## SELECTED EXTRACT
## Start
So here, for a season only, the question was shelved, not as
the result of any ecclesiastical opinion held by John Wesley,
"but of that expediency which with him was always a moral
law."
At the Leeds Conference of 1769, memorable, as we shall tell
later, for the appointment of the first preachers to America,
Wesley read a paper in which he advised the preachers what to
do after his death. It was signed by all the preachers at the
Conferences of 1773, 1774, and 1775, and was afterward superseded
by his Deed of Declaration, but it is worthy of note here as showing
that at the age of sixty-six he felt that Methodism would be compelled,
sooner or later, to take an independent and permanent form.
During his lifetime John Wesley was recognized as the living
center of his united societies. He was the president of every
Conference. He was felt to be the father of this new people, who
before were "not a people," but "a rope of sand."
A Fernley lecturer has well said that nothing but his personal
influence--spiritual, moral, and intellectual, brought to bear
on each part of the wide connection by his visitation and his
facile, firm, yet flexible and gentle pen, which gave him a kind
of connectional ubiquity--could possibly have held together and
molded the vast and locally scattered multitude which was pulsating
with a new life.
At the Conference of 1766 he frankly faced the question: "What
power is this which you exercise over both the preachers and the
societies ?" After tracing step by step the wonderful history
of the societies, he affirms, "It was merely in obedience
to the Providence of God, for the good of the people, that I first
accepted this power which I never sought; it is on the same consideration,
not for profit, honor, or pleasure, that I use it this day."
"Does not Methodism . . . represent Christian democracy
within the Church, in opposition to the supremacy of a few great
ones?" says the Lutheran Church historian, Hagenbach. Contrasting
Wesley with Zinzendorf, "who could never lay aside the count,"
this German onlooker observes of Wesley: "Nature had made
him a man for the masses, and, notwithstanding all that native
nobility and dignity by which he impressed everybody, there was
in him a true absence of everything that savored of haughtiness."
Although, inspired by the purest motives and for the good of the
people, he maintained his leadership to the last, no leader of
men was ever more willing to take counsel with others. With aristocratic
blood in his veins, he founded the most democratic Church in Christendom.
He encouraged the utmost freedom of discussion in his Conferences.
He would have no man muzzled.
It is surely not without reason that so many Methodist class
leaders and local preachers have been elected to the various local
government boards which now abound in England. In many rural districts
their training in the conduct of Church business has fitted them
above all others to serve the community in these local boards.
Uninteresting and complicated as Methodist polity and the doings
of "Conference" may appear to the casual observer, to
those who follow its development the history has national significance.
It was in 1747 that the qualifications of lay preachers were
set down in this wise:
"Q. How shall we try those who believe they are moved by
the Holy Ghost and called of God to preach ?
## End
## WORK TO DO
- a) According to the Wesley passage, why have so many Methodist class leaders and local preachers been elected to local government boards in England? Answer in one to three sentences.
- b) From the Wesley passage, write out the words beginning at "this German onlooker" and stopping after "in his Conferences.".
None of the lines are needed for this work.

## RECORD EXTRACTS
## Start
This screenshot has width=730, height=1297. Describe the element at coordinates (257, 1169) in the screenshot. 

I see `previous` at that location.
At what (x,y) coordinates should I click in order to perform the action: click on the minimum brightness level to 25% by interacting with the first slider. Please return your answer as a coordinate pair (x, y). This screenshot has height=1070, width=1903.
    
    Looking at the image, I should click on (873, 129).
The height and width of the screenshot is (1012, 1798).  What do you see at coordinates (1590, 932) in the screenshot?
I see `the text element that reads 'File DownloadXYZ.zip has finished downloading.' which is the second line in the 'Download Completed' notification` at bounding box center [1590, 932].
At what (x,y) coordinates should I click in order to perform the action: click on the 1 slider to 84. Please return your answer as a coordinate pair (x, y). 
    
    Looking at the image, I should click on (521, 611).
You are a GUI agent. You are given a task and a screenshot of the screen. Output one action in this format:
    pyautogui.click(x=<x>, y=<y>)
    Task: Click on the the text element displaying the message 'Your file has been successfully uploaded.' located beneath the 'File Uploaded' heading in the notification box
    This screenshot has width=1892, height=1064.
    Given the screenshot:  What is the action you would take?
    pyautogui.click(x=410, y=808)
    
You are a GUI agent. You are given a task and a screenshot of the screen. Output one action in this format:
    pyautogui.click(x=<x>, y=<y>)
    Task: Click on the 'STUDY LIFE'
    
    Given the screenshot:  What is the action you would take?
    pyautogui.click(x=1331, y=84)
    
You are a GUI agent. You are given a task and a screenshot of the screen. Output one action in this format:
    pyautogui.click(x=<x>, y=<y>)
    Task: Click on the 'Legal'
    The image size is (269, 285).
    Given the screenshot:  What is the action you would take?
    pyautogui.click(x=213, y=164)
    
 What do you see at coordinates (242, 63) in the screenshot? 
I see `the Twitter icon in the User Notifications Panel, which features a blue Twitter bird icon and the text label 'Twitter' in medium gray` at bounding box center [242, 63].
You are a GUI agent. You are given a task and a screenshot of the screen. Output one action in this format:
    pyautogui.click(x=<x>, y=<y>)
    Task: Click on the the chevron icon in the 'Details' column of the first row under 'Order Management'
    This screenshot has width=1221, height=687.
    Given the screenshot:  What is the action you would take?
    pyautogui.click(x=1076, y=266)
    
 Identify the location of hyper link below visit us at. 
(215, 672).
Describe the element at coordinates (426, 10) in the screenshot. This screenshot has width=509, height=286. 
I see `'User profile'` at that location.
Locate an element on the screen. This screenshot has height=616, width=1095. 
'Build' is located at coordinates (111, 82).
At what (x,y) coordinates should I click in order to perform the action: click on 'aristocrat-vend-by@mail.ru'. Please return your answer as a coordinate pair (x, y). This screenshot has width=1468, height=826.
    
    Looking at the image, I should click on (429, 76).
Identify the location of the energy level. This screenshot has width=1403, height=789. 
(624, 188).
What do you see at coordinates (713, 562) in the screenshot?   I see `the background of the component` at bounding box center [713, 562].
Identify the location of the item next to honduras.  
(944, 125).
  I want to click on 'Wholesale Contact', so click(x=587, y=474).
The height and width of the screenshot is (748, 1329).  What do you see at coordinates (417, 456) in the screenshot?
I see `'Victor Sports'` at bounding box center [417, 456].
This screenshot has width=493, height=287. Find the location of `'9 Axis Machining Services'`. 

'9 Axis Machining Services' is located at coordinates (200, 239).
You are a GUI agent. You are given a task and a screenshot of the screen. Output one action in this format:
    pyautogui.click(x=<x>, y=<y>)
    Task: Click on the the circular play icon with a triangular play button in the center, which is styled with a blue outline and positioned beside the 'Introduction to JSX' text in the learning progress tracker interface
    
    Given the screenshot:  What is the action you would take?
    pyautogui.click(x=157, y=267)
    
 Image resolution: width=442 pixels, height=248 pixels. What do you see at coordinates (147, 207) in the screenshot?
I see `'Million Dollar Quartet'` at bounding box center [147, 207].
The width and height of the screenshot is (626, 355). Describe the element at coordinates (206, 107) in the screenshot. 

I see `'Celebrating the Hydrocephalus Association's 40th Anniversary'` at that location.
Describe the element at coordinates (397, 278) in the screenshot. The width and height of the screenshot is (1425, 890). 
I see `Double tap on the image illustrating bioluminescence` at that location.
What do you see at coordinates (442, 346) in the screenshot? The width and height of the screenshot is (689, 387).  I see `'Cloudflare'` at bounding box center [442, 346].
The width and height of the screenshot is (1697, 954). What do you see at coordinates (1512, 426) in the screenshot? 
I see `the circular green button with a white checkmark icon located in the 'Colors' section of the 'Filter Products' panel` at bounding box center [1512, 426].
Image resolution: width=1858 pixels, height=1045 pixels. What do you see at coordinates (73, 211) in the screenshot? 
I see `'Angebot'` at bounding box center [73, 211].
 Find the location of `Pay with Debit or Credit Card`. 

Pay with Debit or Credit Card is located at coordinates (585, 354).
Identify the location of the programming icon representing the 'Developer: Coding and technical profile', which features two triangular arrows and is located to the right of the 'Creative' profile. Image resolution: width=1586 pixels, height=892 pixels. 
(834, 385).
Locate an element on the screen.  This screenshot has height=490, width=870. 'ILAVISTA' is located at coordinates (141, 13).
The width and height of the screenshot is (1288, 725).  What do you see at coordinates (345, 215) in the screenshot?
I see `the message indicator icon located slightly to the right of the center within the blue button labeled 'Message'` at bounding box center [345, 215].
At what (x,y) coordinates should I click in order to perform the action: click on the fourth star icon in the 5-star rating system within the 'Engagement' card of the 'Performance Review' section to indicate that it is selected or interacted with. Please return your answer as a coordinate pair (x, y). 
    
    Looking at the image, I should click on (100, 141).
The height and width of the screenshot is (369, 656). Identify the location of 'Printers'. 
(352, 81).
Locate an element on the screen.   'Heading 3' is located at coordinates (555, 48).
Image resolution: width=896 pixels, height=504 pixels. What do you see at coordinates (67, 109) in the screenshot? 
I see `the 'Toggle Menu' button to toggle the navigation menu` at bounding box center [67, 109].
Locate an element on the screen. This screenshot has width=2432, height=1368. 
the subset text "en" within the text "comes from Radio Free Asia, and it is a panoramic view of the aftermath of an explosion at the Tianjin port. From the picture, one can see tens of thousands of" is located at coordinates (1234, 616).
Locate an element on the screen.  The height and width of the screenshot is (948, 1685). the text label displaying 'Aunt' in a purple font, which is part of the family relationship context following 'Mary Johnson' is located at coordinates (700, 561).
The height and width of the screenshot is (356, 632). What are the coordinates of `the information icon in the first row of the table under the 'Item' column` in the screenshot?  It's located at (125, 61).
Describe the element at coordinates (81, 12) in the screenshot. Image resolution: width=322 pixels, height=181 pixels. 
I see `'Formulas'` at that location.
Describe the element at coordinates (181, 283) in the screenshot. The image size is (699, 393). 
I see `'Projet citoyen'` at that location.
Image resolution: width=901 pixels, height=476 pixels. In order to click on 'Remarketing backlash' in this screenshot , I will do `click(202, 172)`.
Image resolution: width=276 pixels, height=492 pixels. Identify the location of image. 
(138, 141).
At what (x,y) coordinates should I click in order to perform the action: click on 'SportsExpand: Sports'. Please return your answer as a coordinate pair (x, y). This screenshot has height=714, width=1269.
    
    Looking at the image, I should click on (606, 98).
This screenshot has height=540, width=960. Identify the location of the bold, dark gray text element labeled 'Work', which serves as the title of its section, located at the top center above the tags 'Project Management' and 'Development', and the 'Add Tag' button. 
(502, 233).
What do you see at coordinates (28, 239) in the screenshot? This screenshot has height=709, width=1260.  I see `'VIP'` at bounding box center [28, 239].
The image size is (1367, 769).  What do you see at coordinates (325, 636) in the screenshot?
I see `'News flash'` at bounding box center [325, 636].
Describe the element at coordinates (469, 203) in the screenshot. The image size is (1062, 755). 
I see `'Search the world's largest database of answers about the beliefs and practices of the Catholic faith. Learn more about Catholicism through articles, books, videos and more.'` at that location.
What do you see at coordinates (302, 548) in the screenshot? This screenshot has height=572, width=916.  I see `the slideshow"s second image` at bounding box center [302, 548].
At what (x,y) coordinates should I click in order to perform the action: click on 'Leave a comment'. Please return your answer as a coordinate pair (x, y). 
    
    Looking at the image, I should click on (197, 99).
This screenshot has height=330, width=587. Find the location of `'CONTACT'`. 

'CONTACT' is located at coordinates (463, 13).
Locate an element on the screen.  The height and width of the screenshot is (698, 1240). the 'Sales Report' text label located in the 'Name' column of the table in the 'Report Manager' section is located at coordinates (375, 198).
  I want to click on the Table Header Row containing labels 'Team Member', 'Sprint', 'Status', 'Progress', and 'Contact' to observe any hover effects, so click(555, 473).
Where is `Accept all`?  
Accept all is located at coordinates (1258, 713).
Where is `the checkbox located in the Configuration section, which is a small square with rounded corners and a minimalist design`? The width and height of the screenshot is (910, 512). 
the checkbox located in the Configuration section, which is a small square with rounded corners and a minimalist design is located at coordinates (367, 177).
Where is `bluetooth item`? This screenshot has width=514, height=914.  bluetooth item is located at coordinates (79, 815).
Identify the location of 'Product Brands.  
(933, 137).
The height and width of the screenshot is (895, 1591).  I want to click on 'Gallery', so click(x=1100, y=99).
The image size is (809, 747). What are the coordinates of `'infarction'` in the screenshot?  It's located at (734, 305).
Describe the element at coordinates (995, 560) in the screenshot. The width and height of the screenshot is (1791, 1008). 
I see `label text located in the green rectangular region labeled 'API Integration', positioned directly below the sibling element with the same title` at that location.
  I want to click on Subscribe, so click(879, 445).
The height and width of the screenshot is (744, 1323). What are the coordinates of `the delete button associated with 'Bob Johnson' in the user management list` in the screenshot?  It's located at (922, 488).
## End
## WRITTEN ANSWERS
- a) Their training in the conduct of Church business has fitted them above all others to serve the community on these local boards, especially in many rural districts.

- b)
this German onlooker observes of Wesley: "Nature had made
him a man for the masses, and, notwithstanding all that native
nobility and dignity by which he impressed everybody, there was
in him a true absence of everything that savored of haughtiness."
Although, inspired by the purest motives and for the good of the
people, he maintained his leadership to the last, no leader of
men was ever more willing to take counsel with others. With aristocratic
blood in his veins, he founded the most democratic Church in Christendom.
He encouraged the utmost freedom of discussion in his Conferences.